Jonas Brothers on Broadway was the fourth concert residency by American pop rock band Jonas Brothers. performed at Marquis Theatre, a Broadway theater on the third floor of the New York Marriott Marquis hotel in the Theater District of Midtown Manhattan in New York City, United States. The residency opened on March 14, and ended on March 18, 2023, with each night being focused on one of the band's previous albums: Jonas Brothers (2007), A Little Bit Longer (2008), Lines, Vines and Trying Times (2009), Happiness Begins (2019) and The Album (2023).
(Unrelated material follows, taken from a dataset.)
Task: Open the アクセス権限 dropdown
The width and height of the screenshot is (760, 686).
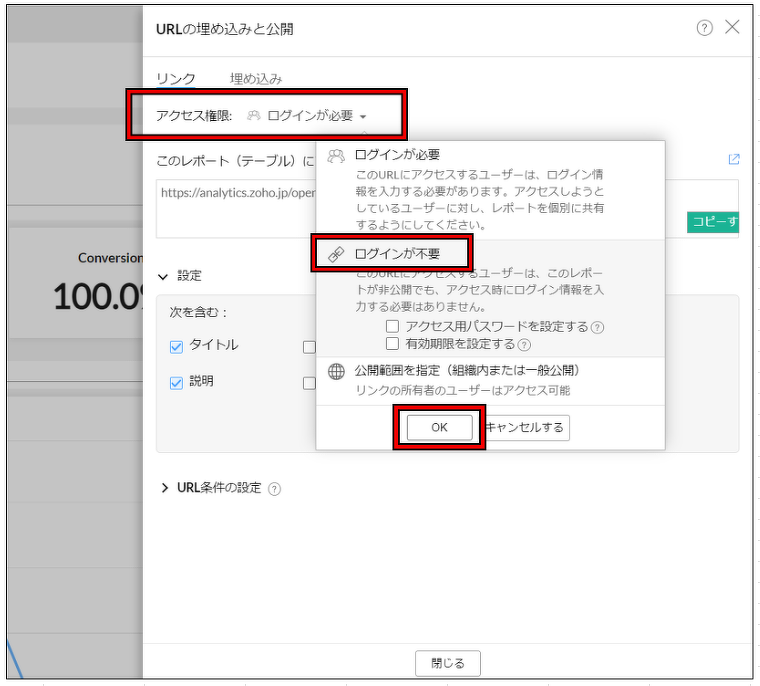Action: pos(310,116)
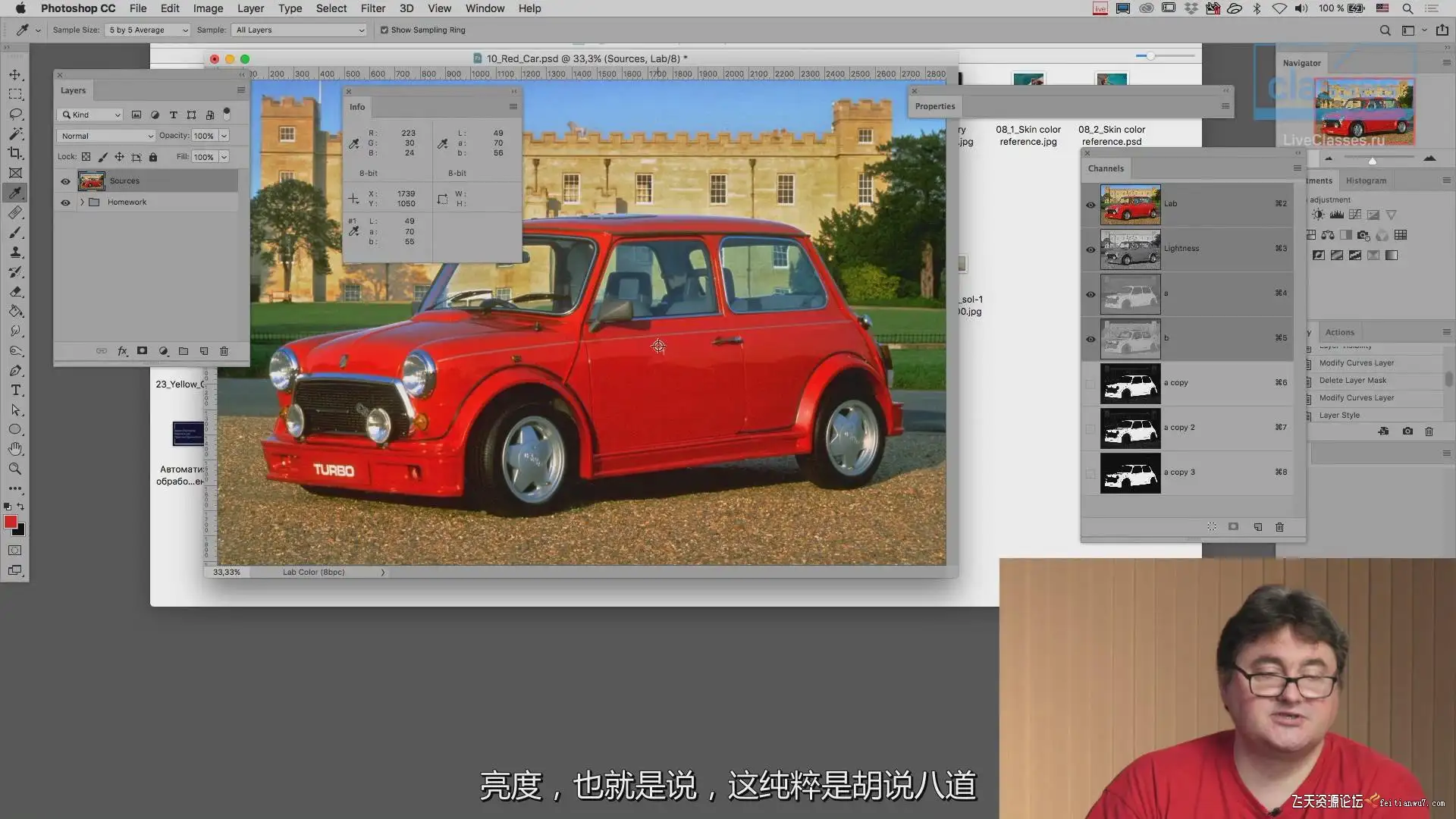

== Five Albums. One Night. The World Tour ==

The Five Albums. One Night. The World Tour (also referred as The World Tour or simply The Tour) was the twelfth concert tour by American pop rock band Jonas Brothers, in promotion of their sixth studio album, The Album (2023), as well as their albums from Jonas Brothers (2007) until Happiness Begins (2019). It began on August 12, 2023, in New York City, New York, and concluded on October 16, 2024, in Krakow, Poland.

== Jonas20: Greetings from Your Hometown Tour ==

Jonas20: Greetings from Your Hometown Tour was the thirteenth concert tour by American pop rock band Jonas Brothers, in celebration of the band's 20th anniversary. The tour began on August 10, 2025, with a concert at the MetLife Stadium, in New Jersey, the band's home state.